Rosemary do u have plans for any more books???


----------



## Wabbitdad12 (Dec 9, 2009)

He certainly looks very lovable.


----------



## RosemaryVanDeuren (Dec 9, 2009)

*Fancy77 wrote: *


> Rosemary do u have plans for any more books???


Yes!I am writing on the Basajaun sequel right now, which is great fun to work on. I am also plotting a sci-fi novel (unrelated to Basajaun, and more for adults as opposed to young adults) for further down the road. Thanks for asking, Denise!  

Dave-- Thanks! He very definitely is!


----------



## RosemaryVanDeuren (Dec 9, 2009)

For Hazel's 5th birthday last year, I decided to make him a 'cake':




It consisted of two banana slices for 'layers', parsely between the layers for 'frosting', and five Oxbow timothy pellet 'candles'! I'm not entirely sure these items would actually _taste_ good together, but they looked swank! 





The first bite-- how horrific!! (Sorry about the poor picture quality, the room was dark!)





The cake is disassembled! I served him a big carrot with the cake just for fun. Don't worry, he wouldn't have been allowed to eat the whole carrot 





One layer down. 





"Urp-- all done! Morebanana please!" He was not interested in the carrot at all!


----------



## Fancy77 (Dec 9, 2009)

U need to patented that cake soo many ppl would pay to have u serve that to their bunnies  gourmet food for bunnies like for dogs lol


----------



## RosemaryVanDeuren (Dec 9, 2009)

Ha ha-- thanks! ^_^ I was glad it turned out looking like a cake (at least somewhat)!


----------



## SweetSassy (Dec 9, 2009)

That is too cute!!


----------



## fuzz16 (Dec 10, 2009)

He looks like he has so much personality! welcome to the forum!


----------



## RosemaryVanDeuren (Dec 10, 2009)

Thanks guys!


----------



## Wabbitdad12 (Dec 10, 2009)

I've put your book on my Christmas wish list. Read some very good reviews about it.


----------



## Fancy77 (Dec 10, 2009)

Well I went to go buy it on Amazon...its out of stock, that must feel great that they sold out of them good for u 

In the mean time I can wait 

Oh I just saw I can get a signed copy...I think I will do that yeah!!!


----------



## RosemaryVanDeuren (Dec 10, 2009)

Thanks Dave-- that's so great to hear! I hope you enjoy it!  

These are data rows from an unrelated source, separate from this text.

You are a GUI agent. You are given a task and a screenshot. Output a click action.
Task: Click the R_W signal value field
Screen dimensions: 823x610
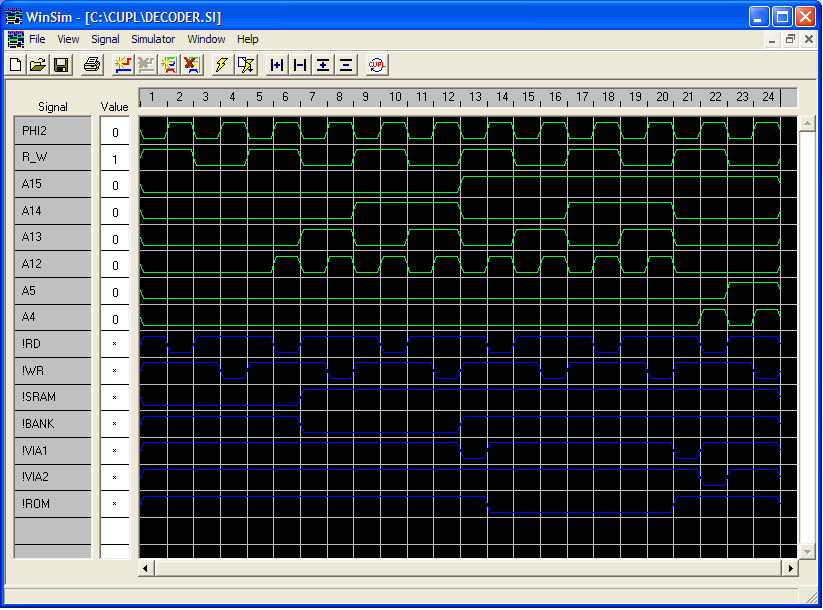[115, 158]
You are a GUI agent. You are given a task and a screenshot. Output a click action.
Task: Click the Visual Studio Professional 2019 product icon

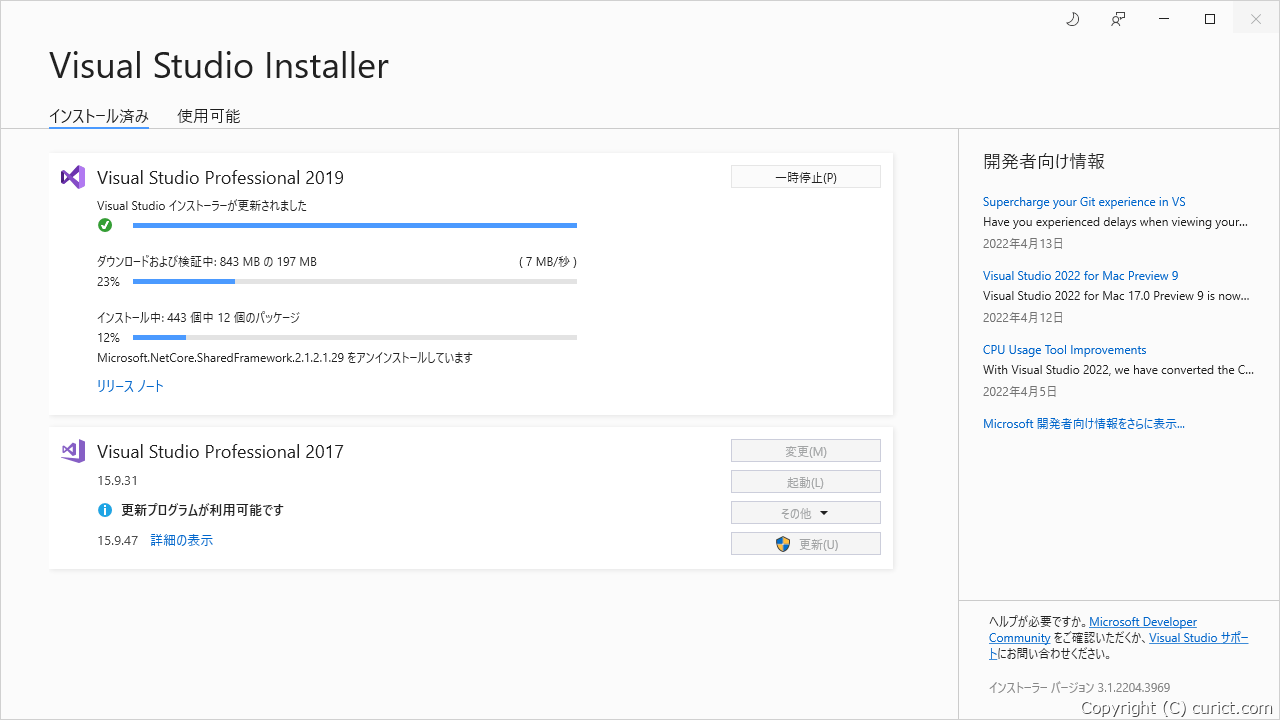pyautogui.click(x=72, y=177)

Thank you Denise! It is always neat to know the book is selling. Just responded to your pm too ;D


----------



## RosemaryVanDeuren (Dec 10, 2009)

Here's a little video I made a while ago of Hazel going crazy for banana! Despite what my posts might suggest, he does not get banana too often, hence his craziness for it. My fiance picked out the music ;D 

[flash=320,256]http://www.youtube.com/v/KgBFzeBjAfU[/flash]


----------



## SweetSassy (Dec 10, 2009)

What a cute video! He made sure he licked it off the bars.LOl :biggrin2:


----------



## RosemaryVanDeuren (Dec 10, 2009)

No banana left behind, ha ha! ^_^


----------



## Fancy77 (Dec 10, 2009)

That was cute I played it 2 times just so i can see him chew. That music MADE the video!!


----------



## hln917 (Dec 10, 2009)

Great video, such attitude!! Love the button nose!


----------



## RosemaryVanDeuren (Dec 10, 2009)

Thanks guys!  

Denise-- I had fun cueing up the music to his bar-biting, ha ha!

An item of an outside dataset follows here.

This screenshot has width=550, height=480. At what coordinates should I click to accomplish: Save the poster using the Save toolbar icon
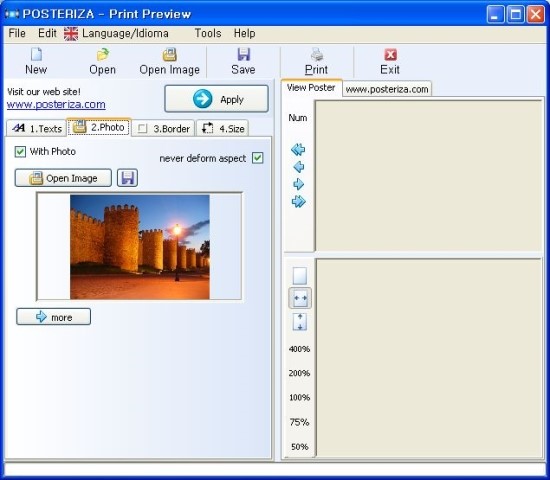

Helen-- He gets extra bossy when fruit is in question! ^_^


----------



## Fancy77 (Dec 14, 2009)

Rosemary I am so excited...I got your book in today!!!! WHOO HOO Thank You soooo much I love your picture your drew at the bottom...so cute THX Again!!!! I am looking forward to reading it!!!!


----------



## hartleybun (Dec 14, 2009)

more rexy cuteness! my rexes cant understand why their mini cousin doesnt like carrot that carrot wouldnt have lasted 5 seconds with them! great video too


----------



## myheart (Dec 14, 2009)

I really do need for Hazel to take the car ferry across Lake Michigan to visit me in Wisconsin. I promiss I will return him in good time. 

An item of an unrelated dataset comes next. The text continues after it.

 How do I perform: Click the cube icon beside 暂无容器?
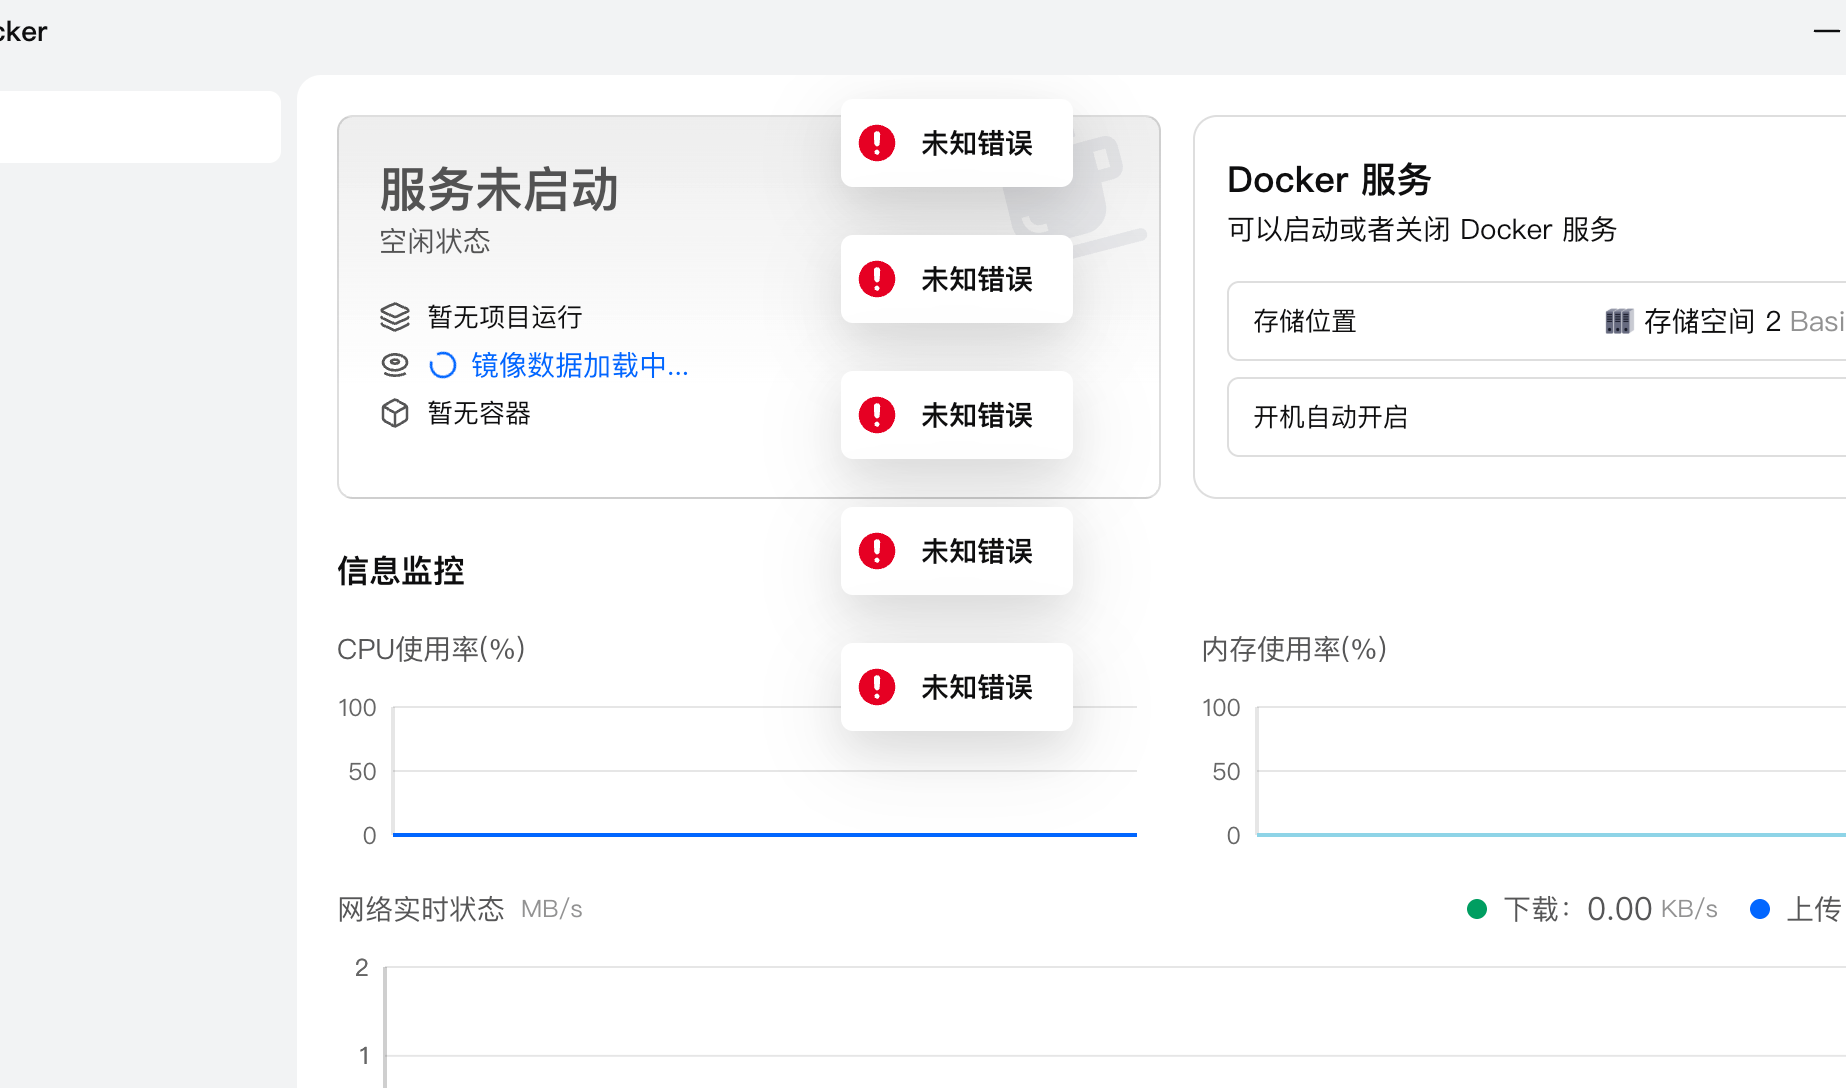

What a little love he is! I hope youwill post tons more pictures and tell us more about his personality. I think I am in love with him already... 

myheart


----------



## tonyshuman (Dec 14, 2009)

"Give me more!!"
*shake shake shake the bars*
"I said MORE!!!!"

Too funny!


----------



## mistyjr (Dec 14, 2009)

Cute Bun


----------



## RosemaryVanDeuren (Dec 15, 2009)

*Fancy77 wrote: *


> Rosemary I am so excited...I got your book in today!!!! WHOO HOO Thank You soooo much I love your picture your drew at the bottom...so cute THX Again!!!! I am looking forward to reading it!!!!


Denise-- Aw, you're very welcome!  Glad you liked the little bunny sketch too. Hope you enjoy the book, and thanks again for checking it out-- I appreciate it! 

Thanks Donna!  Hee hee-- normally Hazelenjoys his carrots too; I think he was just overwhelmed by the banana! Although he does prefer baby carrots to regular carrots ^_^ 

Aw, thank you Janet-- you guys are so sweet! I am getting some more pics ready now XD As a side note, I actually grew up in De Pere, Wisconsin, near Green Bay. My Mom used to take me for out for ice cream in Manitowoc inthe 90s.I believethe shopwas called Bernstein's? They sold candy and ice cream. Is it still there? 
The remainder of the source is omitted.